PROCREAZIONE MEDICALMENTE ASSISTITA, APPROVATO L'ODG DELLA CONSIGLIERA ROMAGNUOLO - Molise Web giornale online molisano

Procreazione medicalmente assistita, approvato l'odg della consigliera Romagnuolo

 
Il Consiglio regionale ha approvato con voto unanime nella seduta di oggi una mozione, a firma del Consigliere Aida Romagnuolo, avente ad oggetto "Stanziamento risorse per procreazione medicalmente assistita".
Il testo della mozione premette che il Servizio Sanitario Nazionale, nel prendersi carico della raccolta, conservazione e distribuzione di cellule riproduttive, ha riconosciuto come erogabili ai cittadini le prestazioni relative la Procreazione Medicalmente Assistita, consentendo loro di usufruirne, nella medesima modalità di accesso, a tutti gli altri servizi sanitari ed assistenziali forniti dal sistema pubblico. Ne consegue che le singole Regioni possono garantire servizi e prestazioni ulteriori rispetto a quelli inclusi nei Lea, utilizzando risorse proprie. Si rileva, quindi, che con il mancato trasferimento di fondi da parte dello Stato per le tecniche di Procreazione Medicalmente Assistita, le Regioni si sono organizzate autonomamente per garantire la prestazione.
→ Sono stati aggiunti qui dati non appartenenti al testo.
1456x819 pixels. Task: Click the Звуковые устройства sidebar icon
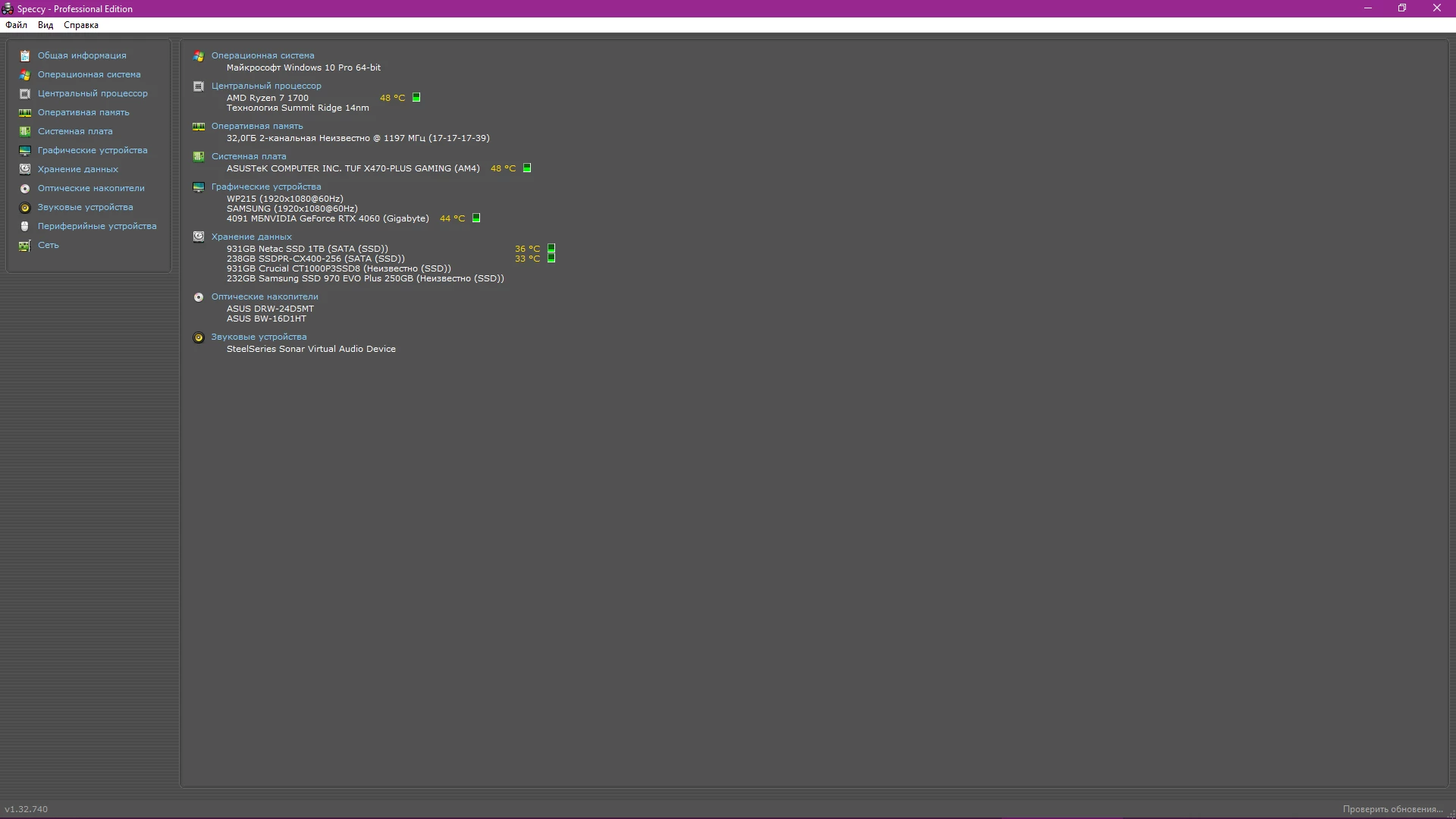(25, 208)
Si ricorda, dunque, che, sino al 2012, all’ospedale Cardarelli di Campobasso, era attivo presso l’U.O.C. di Ostetricia e Ginecologia (con un rapporto di convenzione con l’Università di Salerno) il Centro di Procreazione Assistita che eseguiva, con ottimi risultati, la fecondazione di II e III livello, non solo per i cittadini molisani, ma anche e soprattutto per molte coppie provenienti da regioni limitrofe. Si precisa poi che, per dinamiche non molto chiare, tale prestazione è stata improvvisamente interrotta. Si sottolinea, infine, che ad oggi, nonostante il trasferimento da parte della Regione in favore dell’Azienda sanitaria regionale della somma di oltre 14 mila euro per gli anni 2012-2017 per i necessari adempimenti, nessuna struttura pubblica in Molise garantisce prestazioni di PMA.
Di quì l’impegno al Presidente della Giunta regionale, da parte del Consiglio, per un tempestivo interessamento alla vicenda e per lo stanziamento di ulteriori risorse economiche finalizzate a consentire a tutte le coppie molisane, con i requisiti previsti per legge, e costrette a ricorrere alla Procreazione Medicalmente Assistita, di accedere al servizio pubblico, potendo contare su un concreto sostegno. Si impegna altresì il medesimo Presidente a dare notizie della Commissione regionale per la PMA prevista dal Decreto n. 98 del 3 settembre 2014, Deliberazione della Giunta Regionale n.236 del 4 giugno 2014, recante: 'Costituzione della Commissione Regionale per la Procreazione Medicalmente Assistita'.